**EXERCISE MATERIALS**
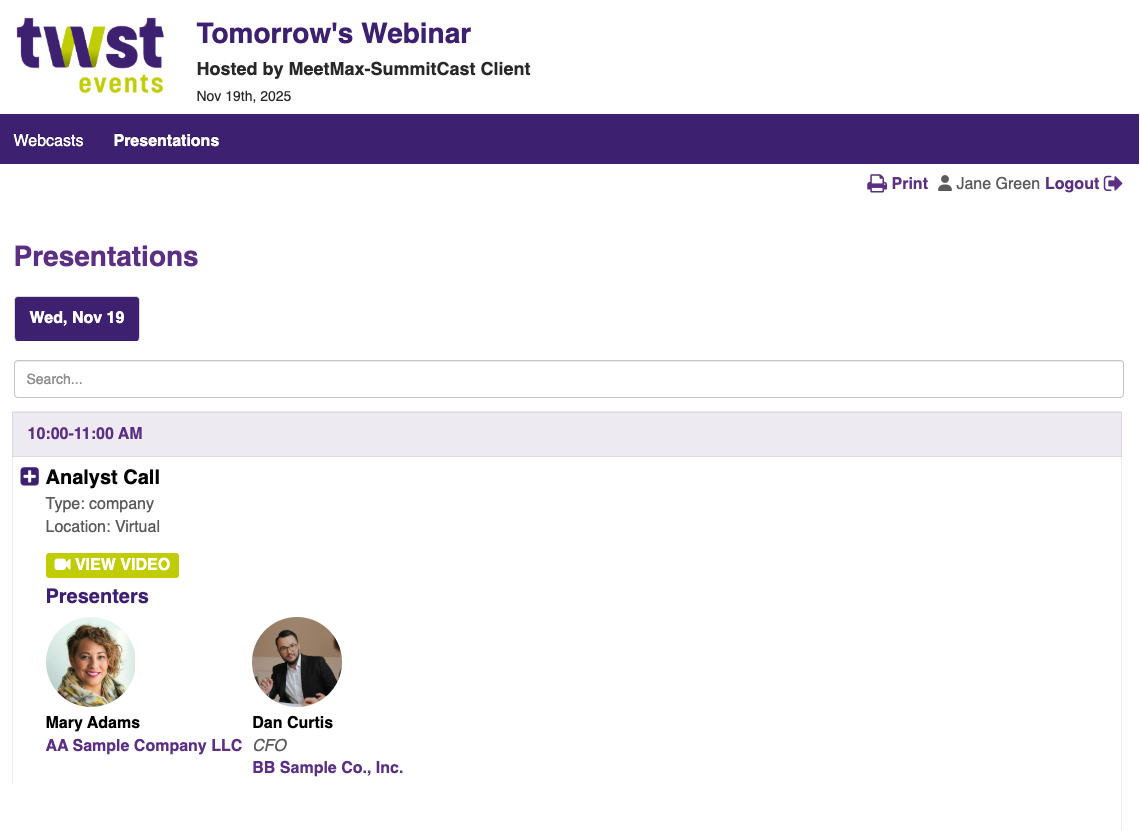Screen dimensions: 1140x831
Task: Click the printer icon
Action: tap(877, 184)
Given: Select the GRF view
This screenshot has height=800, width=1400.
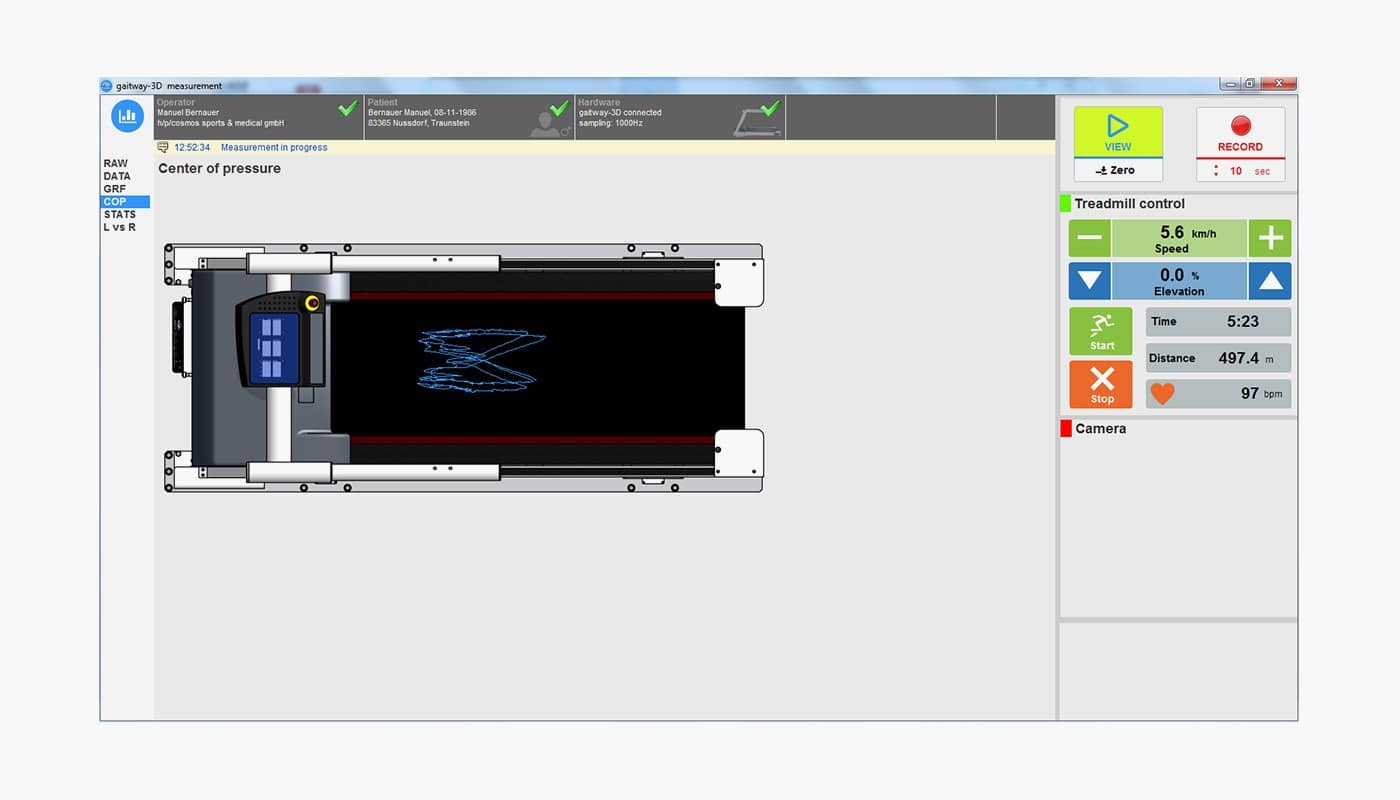Looking at the screenshot, I should (x=115, y=189).
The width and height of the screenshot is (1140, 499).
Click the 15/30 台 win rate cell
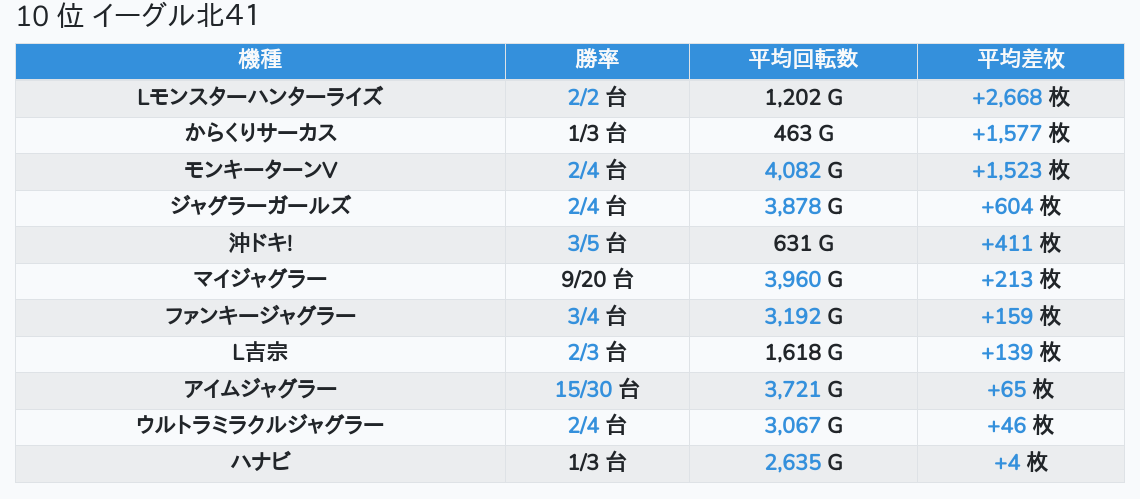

**ABOUT THIS TASK**
Retype only the lines above from the one with "This screenshot has height=800, width=1400." through the last, both ends included, keeping every picture out of the copy.

**ANSWER AREA**
This screenshot has height=800, width=1400.
Looking at the screenshot, I should (x=115, y=189).
The width and height of the screenshot is (1140, 499).
Click the 15/30 台 win rate cell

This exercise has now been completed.